In your case, it does not sound like either of these points applies to you, so you shouldn't read too much into my conclusions, because the starting point is not the same.
On the first point, it seems that you don't need identical API or jit transparency. Please note that JAX supports the truncated_normal
distribution, but this is different from saying that it supports the scipy API. It does not look to me that it does the latter, because the functions have different names. If you are willing to depart from scipy's API, there's a lot that numba can do.
Also, each function in the stats
module has a different degree of performance in scipy. Functions which are already fast, as norm.rvs()
are unlikely to be sped up by Numba or JAX. I don't know how truncnorm.rvs
is implemented, but if JAX can improve 10-1000X, then it's not efficiently implemented. This means that my second point also does not apply to your case. There are performance gains to be achieved, even if it means re-implemented the method entirely. Since you were willing to do that work in JAX, then the performance gain is worth enough to you, and there's nothing that stops Numba from achieving that performance.
Going back to your question:
could I implement scipy.stats.truncnorm.rvs easily?

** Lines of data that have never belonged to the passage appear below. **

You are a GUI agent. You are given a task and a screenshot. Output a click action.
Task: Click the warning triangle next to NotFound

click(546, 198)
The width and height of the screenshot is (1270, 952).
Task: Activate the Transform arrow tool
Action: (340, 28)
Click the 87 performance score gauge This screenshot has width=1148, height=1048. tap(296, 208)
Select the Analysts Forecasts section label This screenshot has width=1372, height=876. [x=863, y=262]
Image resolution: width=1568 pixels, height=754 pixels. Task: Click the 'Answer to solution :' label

If you want to implement the functionality, ie build a function that produces the same results, the effort will be similar to building it in JAX. If you want to implement the functionality and replicate the API when called from normal python code, ie a non-jit function that calls my_truncnorm.rvs()
, which is itself jitted, then it won't be hard, similar to building it in JAX.
If you want to perfectly replicate scipy API and behaviour even when calling methods from inside another jit function, then yes, it will be hard. But the problem won't be the code of truncnorm.rvs
, the problem is simulating the scipy API under jit transparency.